Это новое направление мыслей побудило меня заговорить вчера вечером с Иогансеном. Это была первая частная беседа, которой он удостоил меня с начала путешествия. Он покинул Швецию, когда ему было восемнадцать лет, теперь же ему тридцать восемь, и за все это время он ни разу не был дома. Года два назад он встретил в Чили земляка и от него узнал, что его мать все еще жива.

– Теперь она, вероятно, уже порядком стара, – сказал он, задумчиво глядя на компас, и затем метнул колючий взор на Гаррисона, отклонившегося на один румб от курса.

– Когда вы в последний раз писали ей? Он принялся высчитывать вслух.

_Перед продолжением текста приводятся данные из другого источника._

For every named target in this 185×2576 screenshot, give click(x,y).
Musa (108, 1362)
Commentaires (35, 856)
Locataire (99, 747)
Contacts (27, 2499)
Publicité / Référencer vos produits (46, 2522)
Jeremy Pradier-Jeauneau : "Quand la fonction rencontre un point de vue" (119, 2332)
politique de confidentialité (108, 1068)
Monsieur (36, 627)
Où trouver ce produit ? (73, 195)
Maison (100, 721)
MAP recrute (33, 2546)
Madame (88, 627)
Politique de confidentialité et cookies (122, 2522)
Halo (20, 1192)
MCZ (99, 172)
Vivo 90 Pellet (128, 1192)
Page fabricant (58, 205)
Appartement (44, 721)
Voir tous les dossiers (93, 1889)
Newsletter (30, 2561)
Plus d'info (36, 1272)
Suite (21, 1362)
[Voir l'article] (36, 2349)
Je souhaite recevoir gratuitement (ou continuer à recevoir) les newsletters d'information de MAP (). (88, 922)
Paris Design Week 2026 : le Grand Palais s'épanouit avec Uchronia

– В восемьдесят первом… нет, в восемьдесят втором, кажется. Или в восемьдесят третьем? Да, в восемьдесят третьем. Десять лет тому назад. Писал из какого-то маленького порта на Мадагаскаре. Я служил тогда на торговом судне. Видите ли, – продолжал он, как будто обращаясь через океан к своей забытой матери, – каждый год я собирался домой. Так стоило ли писать? Год – это ведь только год. Но каждый год что-нибудь мешало мне поехать. Теперь же я стал штурманом, и дело изменилось. Когда я получу расчет во Фриско и соберу около пятисот долларов, я наймусь на какую-нибудь шхуну, идущую вокруг мыса Горна в Ливерпуль, и по дороге зашибу еще денег. Это окупит мне проезд оттуда домой. Тогда моей старушке не придется больше работать.

– Но неужели она еще работает? Сколько же ей лет?

– Под семьдесят, – ответил он. Затем с гордостью добавил: – У нас на родине работают со дня рождения и до самой смерти, поэтому мы и живем так долго. Я дотяну до ста.

Никогда не забуду я этого разговора. Это были последние слова, которые я от него слышал, и, может быть, последние, вообще произнесенные им.

Спустившись в каюту, чтобы улечься, я решил, что там душно спать. Ночь была тихая. Мы вышли из полосы пассатов, и «Призрак» еле полз вперед, со скоростью не больше одного узла. Захватив под мышку одеяло и подушку, я поднялся на палубу.

Проходя между Гаррисоном и компасом, вделанным в крышу каюты, я заметил, что на этот раз рулевой отклонился на целых три румба. Думая, что он заснул, и желая спасти его от наказания, я заговорил с ним. Но он не спал, глаза его были широко раскрыты. У него был настолько растерянный вид, что он не мог даже ответить мне.

– В чем дело? – спросил я. – Вы больны? Он покачал головой и глубоко вздохнул, как будто очнувшись от глубокого сна.

– Так вы бы держали курс получше, – посоветовал я.

Он повернул штурвал, и стрелка компаса, медленно повернувшись, установилась после нескольких колебаний на NNW.

Я снова поднял свои вещи и приготовился уйти, как вдруг что-то необычное за кормой привлекло мой взгляд. Чья-то жилистая мокрая рука ухватилась за перила. Потом другая появилась из темноты рядом с ней. С изумлением смотрел я на это. Что это за гость из морской глубины? Кто бы он ни был, я знал, что он взбирается на борт по лаглиню. Обрисовалась голова с мокрыми и взъерошенными волосами, и передо мной появилось лицо Вольфа Ларсена. Его правая щека была в крови, струившейся из раны на голове.

Энергичным усилием он втянул себя на борт и, очутившись на палубе, быстро огляделся, не видит ли его рулевой и не угрожает ли ему со стороны последнего опасность. Вода ручьями стекала с него, и я невольно прислушивался к ее журчанию. Когда он двинулся ко мне, я невольно отступил, так как прочел смерть в его глазах.